| TASK GOAL |
Beginning with the line containing "You are a computer-use" and ending at the last line of the data, set down every line exactly, leaving out all pictures.

| RECORDS FOR THE TASK |
=== Section Start ===

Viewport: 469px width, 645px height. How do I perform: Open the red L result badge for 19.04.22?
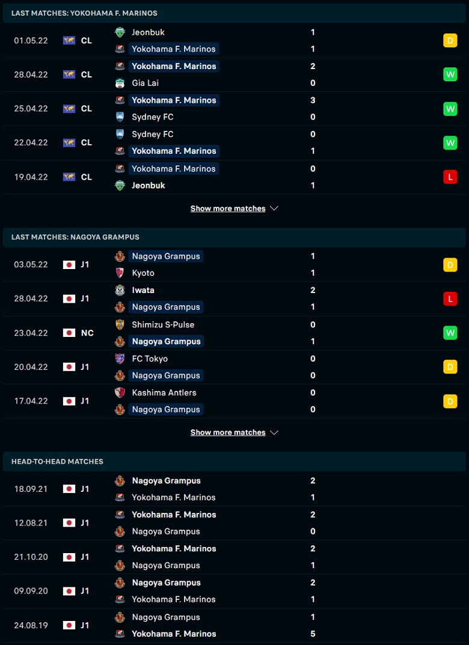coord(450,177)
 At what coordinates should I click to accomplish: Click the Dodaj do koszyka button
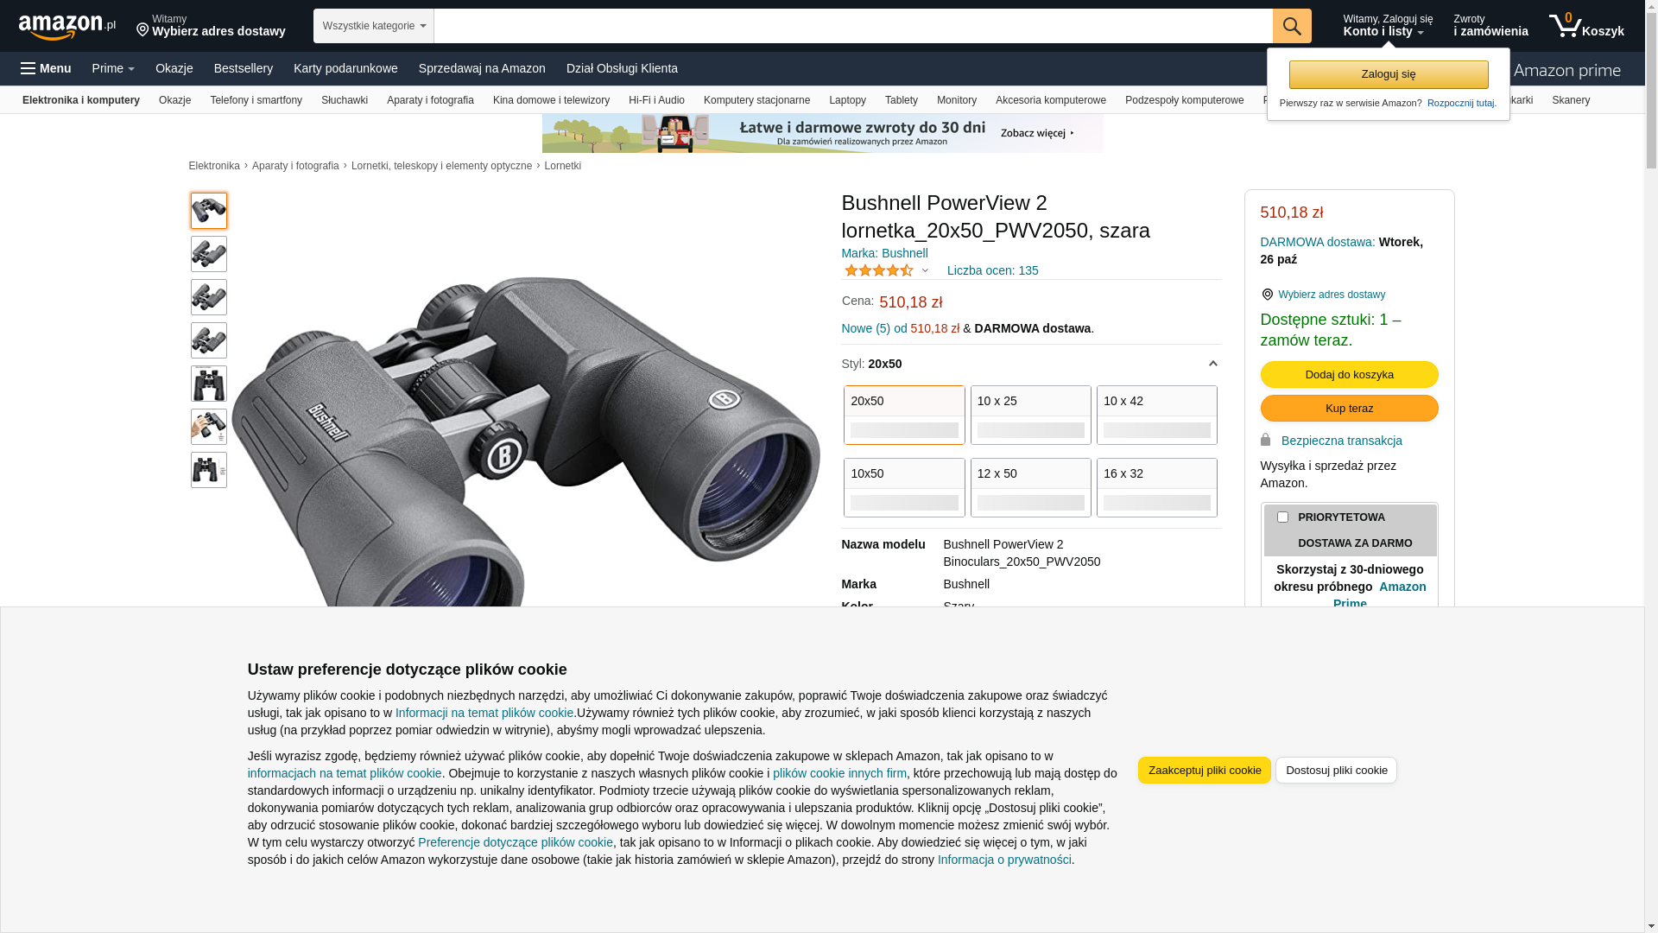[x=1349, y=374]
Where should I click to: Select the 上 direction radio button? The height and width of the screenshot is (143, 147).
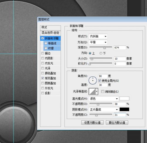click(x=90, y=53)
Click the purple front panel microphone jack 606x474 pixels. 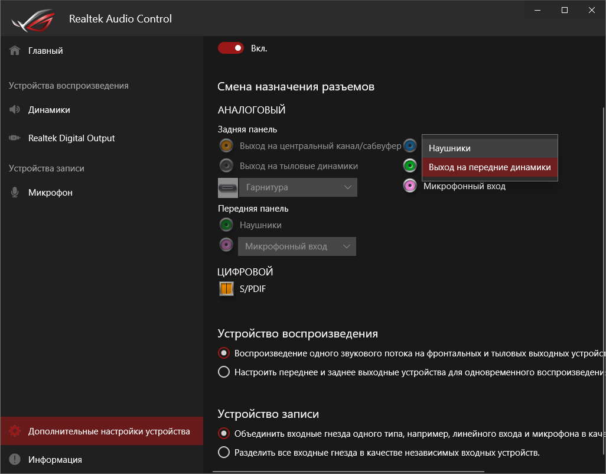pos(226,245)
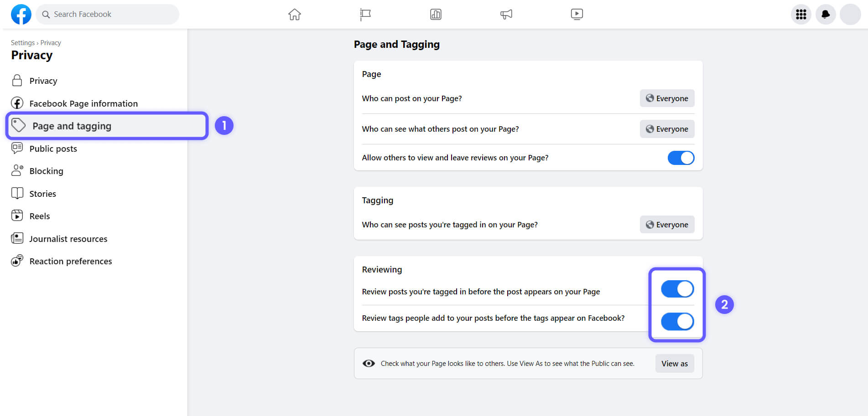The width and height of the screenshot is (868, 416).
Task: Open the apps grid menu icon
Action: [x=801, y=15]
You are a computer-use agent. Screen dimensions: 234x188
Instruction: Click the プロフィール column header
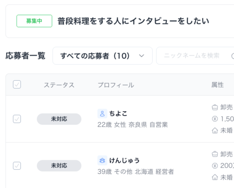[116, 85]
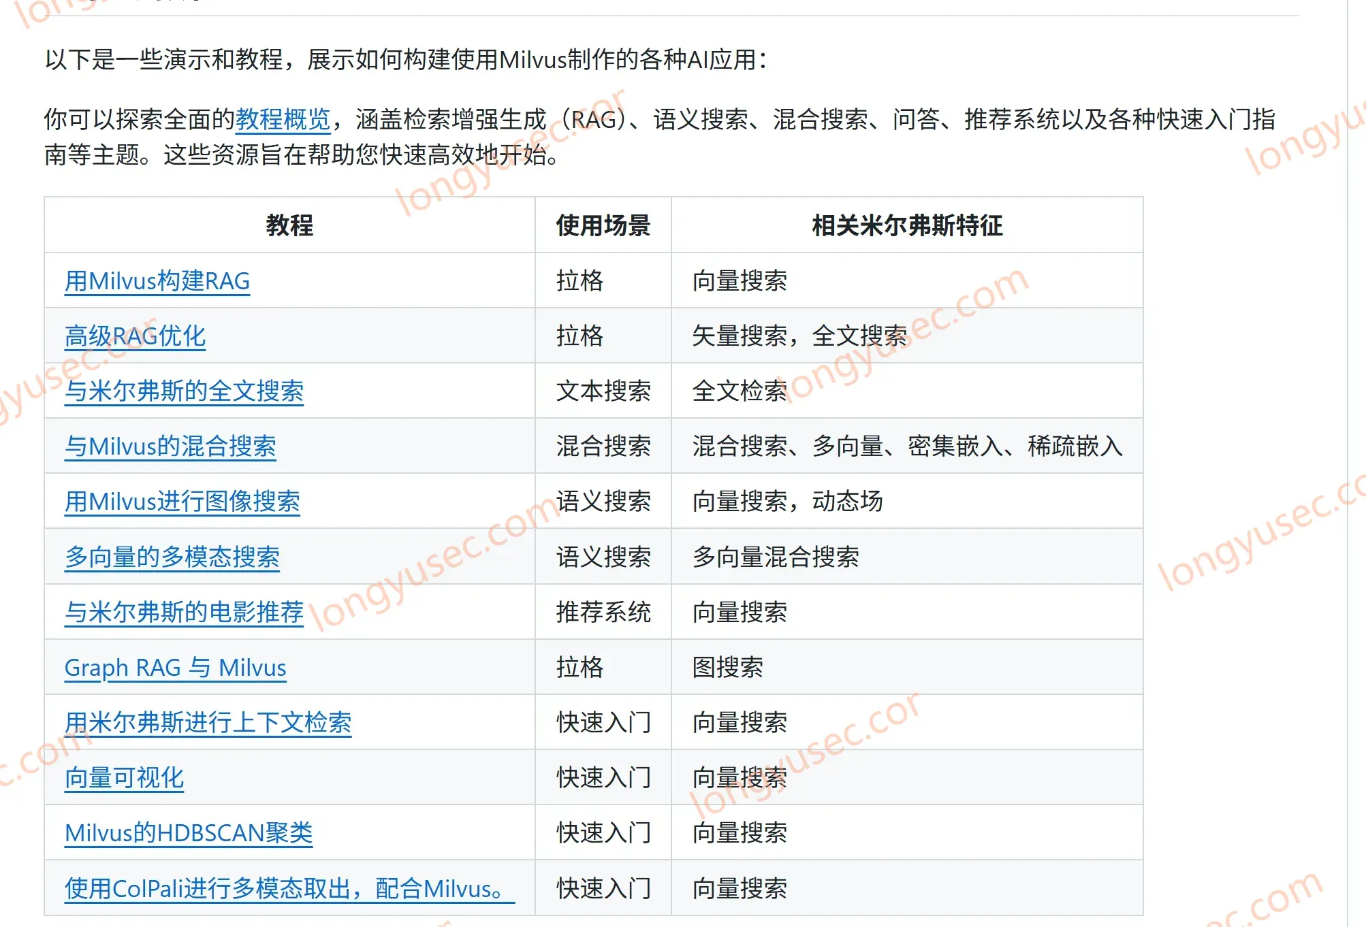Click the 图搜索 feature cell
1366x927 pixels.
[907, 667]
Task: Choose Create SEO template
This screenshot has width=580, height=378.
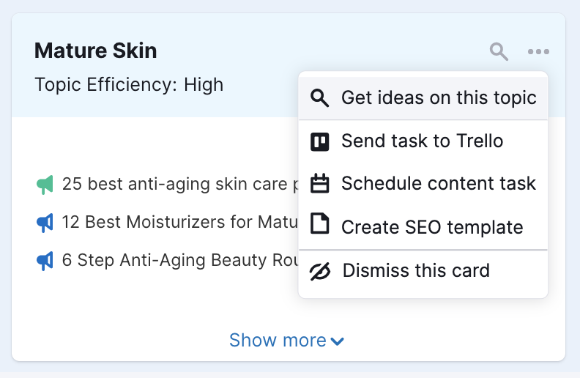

=== Section End ===

| EXERCISE SOLUTION |
You are a computer-use agent. Screen dimensions: 234x188
Instruction: Click the プロフィール column header
[116, 85]
Click the 图搜索 feature cell
1366x927 pixels.
[907, 667]
Task: Choose Create SEO template
This screenshot has width=580, height=378.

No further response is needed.